_Фрагмент текста_
Есть, может быть, около 40 округов, где есть реальная борьба, в основном это крупные города, регионы, имеющие сложные элиты: Иркутская область, Свердловская, Астраханская, либо господин Шеин, либо кандидат "Единой России". Где конкуренция есть, там есть и кампания, там у кандидатов есть мотив чего-то добиваться. Кроме того, есть кампания там, где кроме Госдумы избирается региональный парламент. В том же Петербурге. Поскольку в региональный парламент на порядок больше участников, больше игроков, естественно, активнее кампания. В Москве, кроме Госдумы, ничего нет, много вы видите в Москве кампаний? Ситуация по России очень неоднородная. Что касается явки, это очень спорный вопрос, кому помогает явка. На самом деле низкая явка помогает тому, кто умеет приводить свой электорат.
Дмитрий Орешкин: А что, кто-то говорит, что это демократам помогает?
Александр Кынев: Кампания в Москве, которая была в 2013 году, показала, что активная кампания, мобилизация может приводить протестный электорат, и Навальный получил 27%.
Михаил Соколов: А потом Навальный сказал не ходить на выборы Мосгордумы, поскольку не договорился с "Яблоком", и недобрали все кандидаты "Яблока".
Александр Кынев: Там был комплекс. Не стоит забывать, что 2014 год – это год крымской эйфории, одно наложилось на другое. Что касается сейчас, моя гипотеза, что совсем низкая явка будет работать на власть, поскольку придут только конформисты, а явка средненькая, 30–40%, мне кажется, такая явка возможна, если к базису власти добавляются наиболее протестные, активные избиратели. А если она слишком высокая, а слишком высокая – это 60%, тот тут уже означает приход "болота", которое может качнуться куда угодно, и это означает массовые большие приписки. Поэтому слишком большая явка опасна – это, скорее всего, явка больших фальсификаций, а средняя явка может принести очень неожиданные сюрпризы, потому что есть несколько интриг. Интрига первая: есть думская четверка.
Михаил Соколов: Ей обещают место в Думе ваши коллеги.
Александр Кынев: Часть избирателей разочарована этой четверкой. Кроме того, внутри нее самой есть желание воспользоваться трудностями. КПРФ, ЛДПР, эсеры понимают, что недовольство избирателей может конвертироваться в их голоса, эти люди не будут поддерживать Медведева, допустим, Путина трогать нельзя, но правительство трогать можно. Правительство критикуют, Центробанк, еще какие-то крылья власти можно критиковать. Они надеются эти голоса получить. Но при этом часть людей, которые политически активны, которые следили в последние годы за политикой, тоже имеют множество претензий к этой системной оппозиции, к коммунистам, к ЛДПР, к "Справедливой России", много людей оттуда ушло. Появился выбор, поскольку все-таки закон поменялся, появились новые проекты, Партия Роста, возрожденная "Родина", Партия пенсионеров и так далее. Эти новые проекты – в чем их шанс на успех? Их шанс в том, чтобы убедить людей, которые разочарованы в старой системе в принципе, хотят чего-то нового, проголосовать как-то по-другому.

_Набор заданий_
**a)** Какой процент голосов получил Навальный на московской кампании 2013 года, если верить тексту о выборах в Госдуму?
**b)** Продолжите текст о выборах в Госдуму, начав сразу после его последней фразы.

_Строки данных_
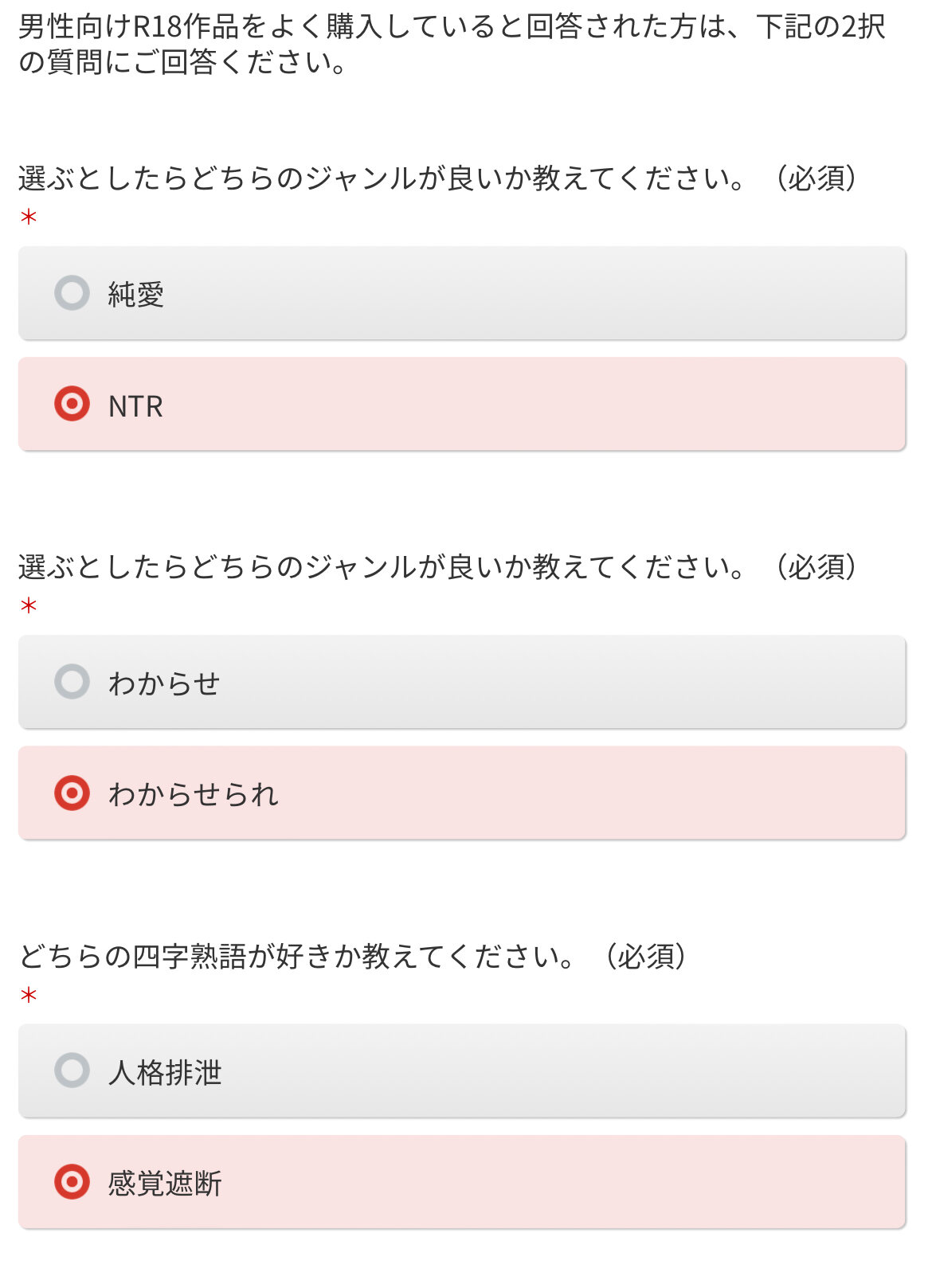
Task: Click the red asterisk above 人格排泄
Action: pyautogui.click(x=29, y=996)
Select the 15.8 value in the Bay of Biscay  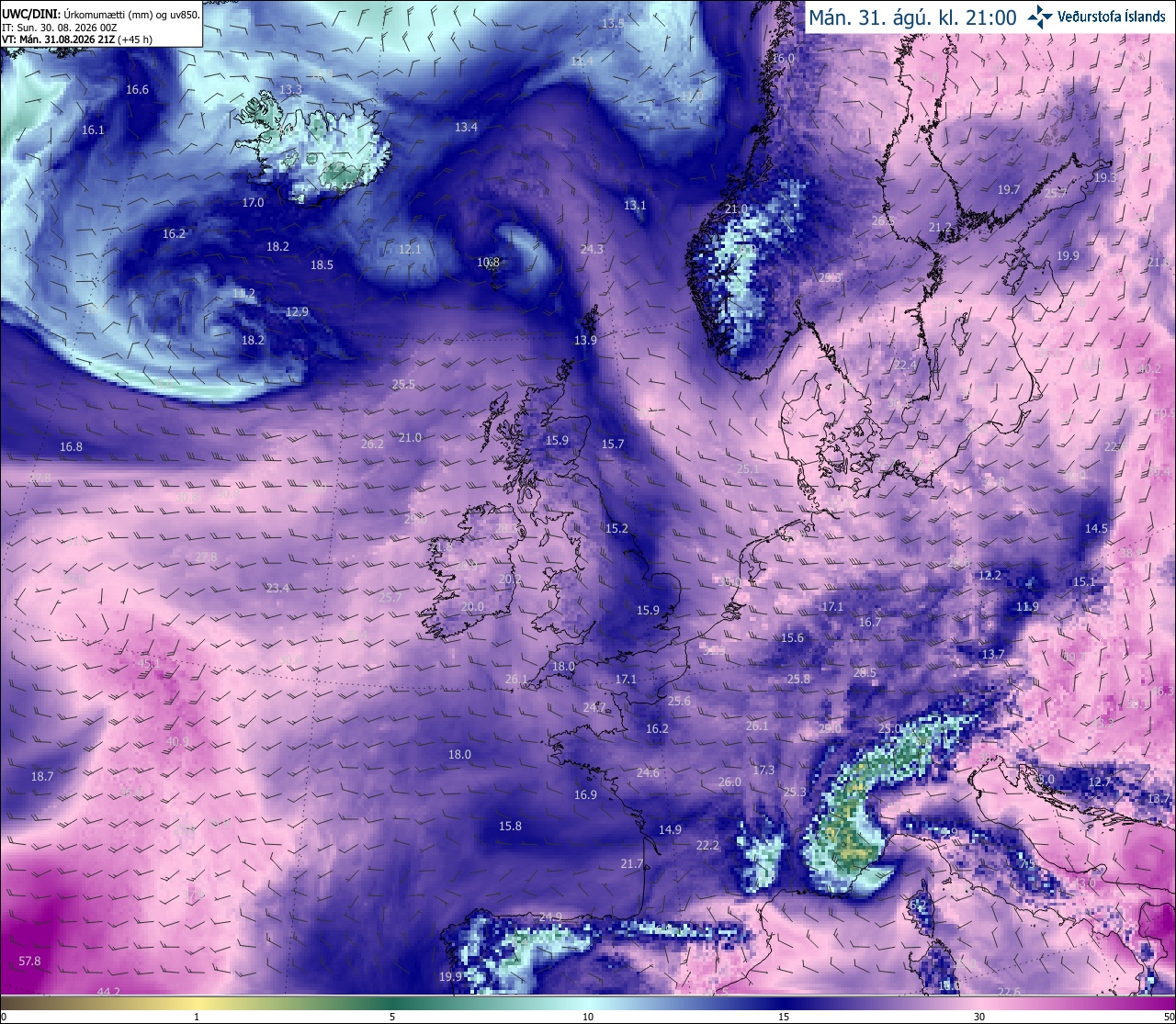coord(510,826)
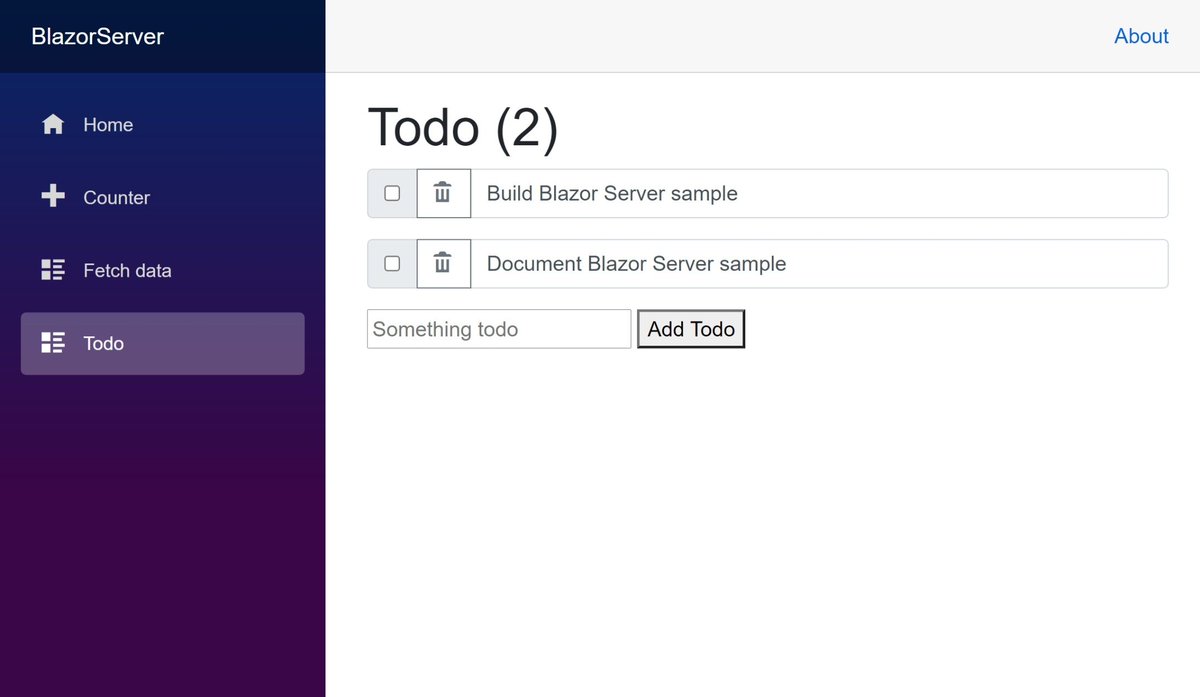
Task: Click the Fetch data list icon
Action: [53, 270]
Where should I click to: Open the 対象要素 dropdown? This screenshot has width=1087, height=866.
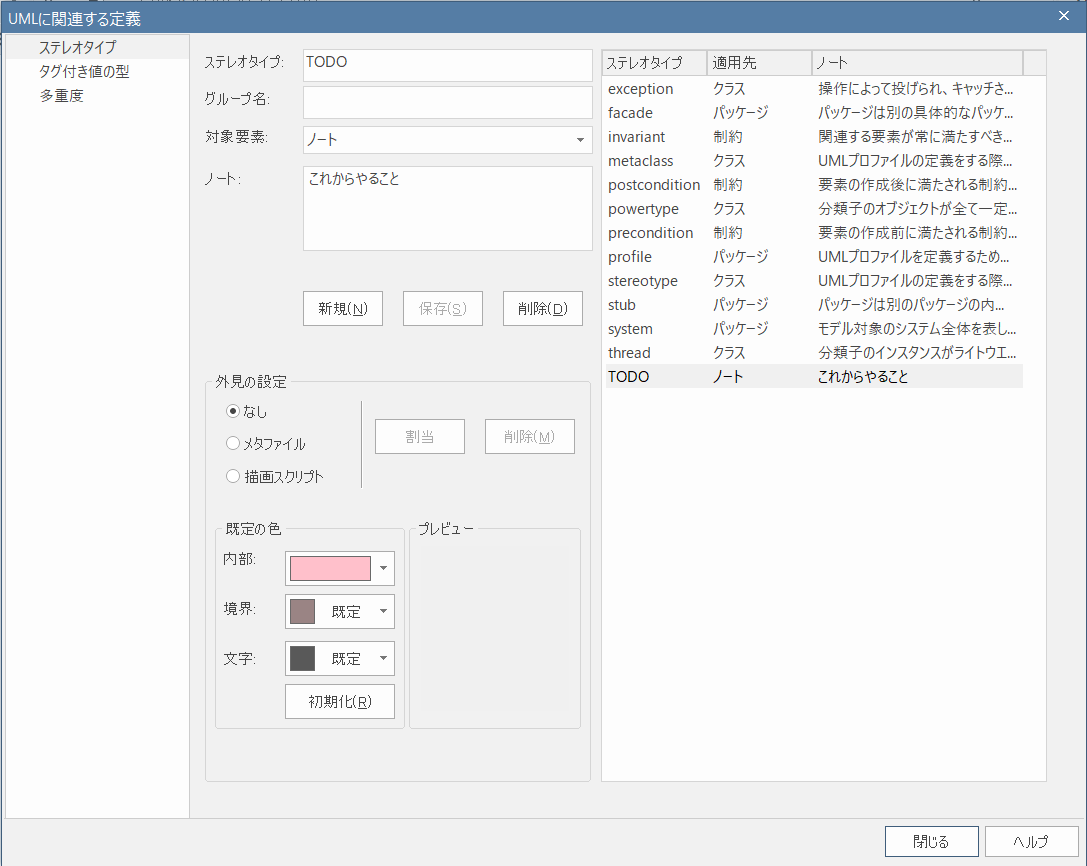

_Результаты заданий_
**a)** 27%.

**b)**
Дмитрий Орешкин: Предложить им как бы альтернативу.
Михаил Соколов: Мы как раз опросили москвичей на улицах, хотим дать возможность вам и нашим слушателям послушать и посмотреть, что люди думают о возможностях появления каких-то новых сил в Думе и вообще хотят ли они этого.
Михаил Соколов: Вопрос Дмитрию Орешкину: ваши коллеги, политологи в докладе "Выборы 2016. Рутина или перемены" четко говорят – никакой пятой партии в Думе не будет. Вы что скажете?
Дмитрий Орешкин: Похоже на то. Я бы немножко еще сказал по предыдущей теме. Власть осознанно реализует стратегию летаргии. Кстати говоря, люди, которые выступали только что, они абсолютно рациональны, они очень умны, они правильно понимают ситуацию, что да, может быть, и неплохо было новых людей иметь в Думе, но вряд ли они туда придут, от этого вряд ли что-то изменится. Вот это то, что нужно власти как раз. Менять ничего не надо, да и зачем тогда на эти выборы ходить. В этом смысле они реализуют стратегию низкой явки, которую изобрел Юрий Михайлович Лужков в Москве. Чем меньше народа приходит, тем большая доля среди голосующих принадлежит управляемому электорату.
Михаил Соколов: Новые силы, новая партия, пятая партия?
Дмитрий Орешкин: Нет.
Михаил Соколов: Как нет? А "Яблоко", а "Родина", Партия Роста с неприличной кличкой, ПАРНАС?
Дмитрий Орешкин: Какая у нее неприличная?
Михаил Соколов: Я вам не скажу.
Александр Кынев: "Простатит" у нее кличка – Партия Роста Титова.
Дмитрий Орешкин: Именно потому, что их несколько. У нас, условно говоря, 20 миллионов граждан недовольны тем, что делается в России, причем далеко не все либералы, потому что некоторые недовольны с иной точки зрения.
Михаил Соколов: Для них "Родина", например.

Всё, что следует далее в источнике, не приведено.